Haile-Selassie traveled with Zimmerman to Ethiopia, where they took part in the field season of the Woranso-Mille Paleontological Research Project. Though many research efforts take place in this region, Zimmerman said, it is one of the only projects that allows for undergraduate participation.
Through her work with the approximately 30-person research team, which included Haile-Selassie, a graduate student from University of Addis Ababa, assistants from Addis from Addis Ababa and workers from the local villages, Zimmerman helped collect more than 650 identifiable fossil specimens such as monkeys, hippos and rhinos.
In the lab, she cleaned and conjoined fragmented fossils, then labeled them for organization. “I learned a lot about the different ways that the fossils can be cleaned and reconstructed if multiple fragments were collected from the field,” Zimmerman explained. “I was very excited to get the opportunity to perform one of these reconstructions on a mostly complete skeleton of a small carnivore.”

* * * * * * * * *

SET PROBLEM 1: Rewrite the rows starting at the line that contains "937x631 pixels." and ending at the last row, with "thread connector line" changed to "reply connector line" and everything else kept the same. Give only those lines, and leave the pictures out.

* * * * * * * * *

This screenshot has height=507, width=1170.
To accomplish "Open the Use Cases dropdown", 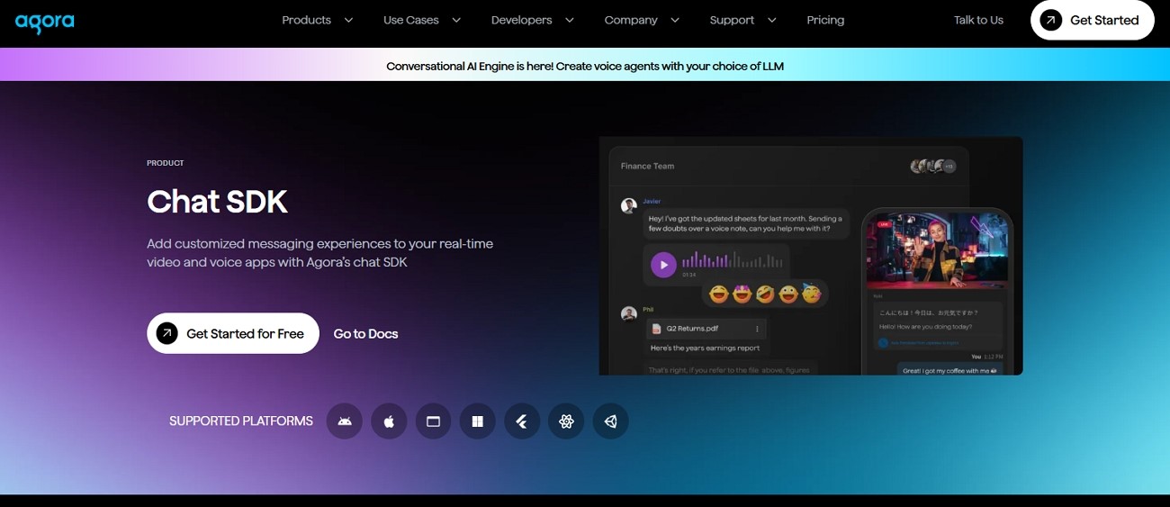I will pyautogui.click(x=421, y=20).
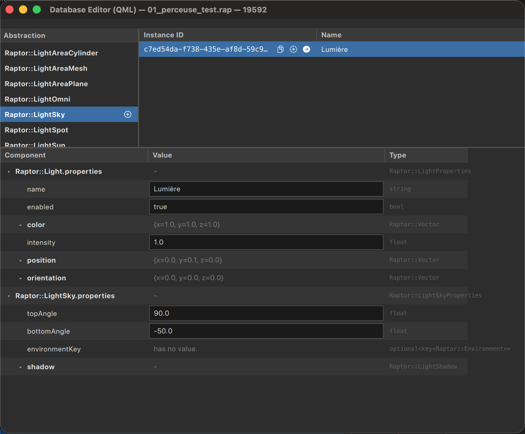Screen dimensions: 525x434
Task: Click the topAngle field showing 90.0
Action: click(266, 313)
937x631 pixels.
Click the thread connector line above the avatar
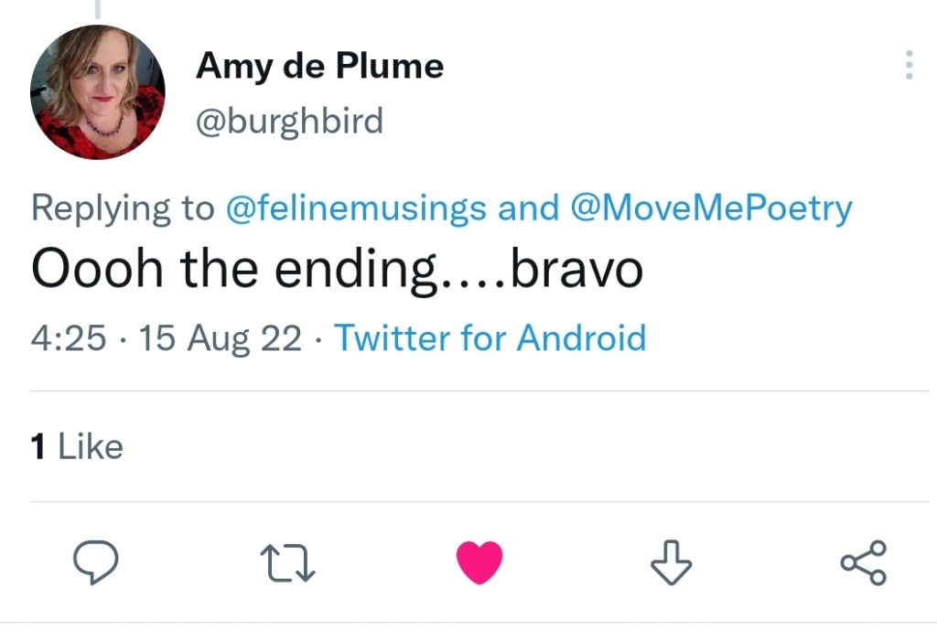click(97, 8)
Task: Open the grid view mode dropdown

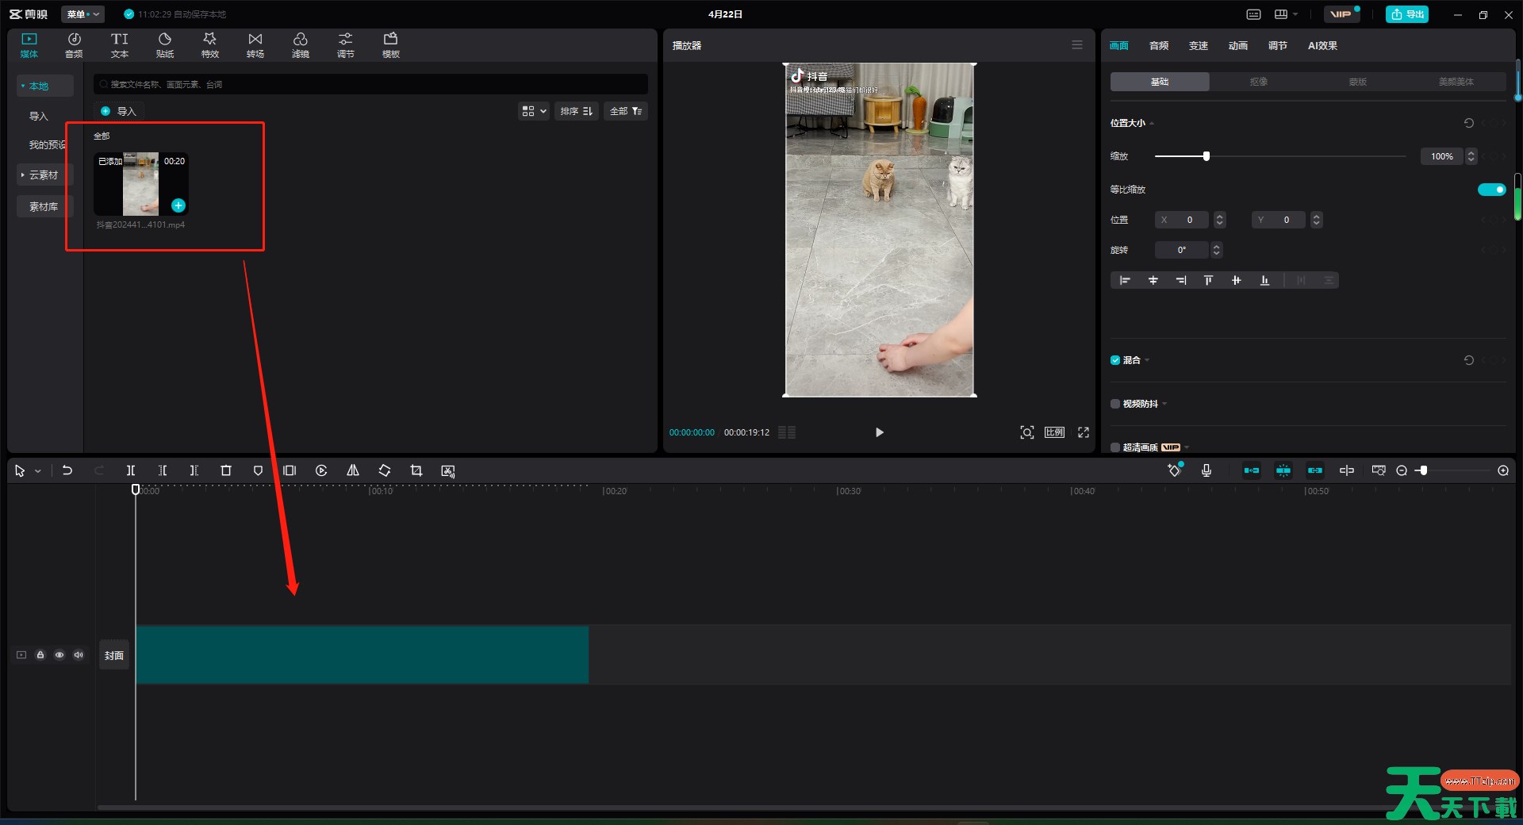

* * * * * * * * *

SET PROBLEM 2: Pick up the account of Zimmerman's fossil work in Ethiopia and continue it from its final sentence.

TASK ANSWER 1:
937x631 pixels.
Click the reply connector line above the avatar
click(97, 8)
Task: Open the grid view mode dropdown

TASK ANSWER 2:
Her experience in Ethiopia is guiding her future: Zimmerman plans to continue work in physical anthropology after graduation, possibly in the new multidisciplinary field she practiced while in Ethiopia.
“Each member of the team who I was lucky enough to meet either in Addis Ababa or in the field taught me something new, from the languages spoken there to techniques related to field methods,” Zimmerman said. “I truly enjoyed my time in Ethiopia and the chance it gave me to experience for myself where paleo-anthropological research can lead, not to mention my exposure to a totally new culture and people.”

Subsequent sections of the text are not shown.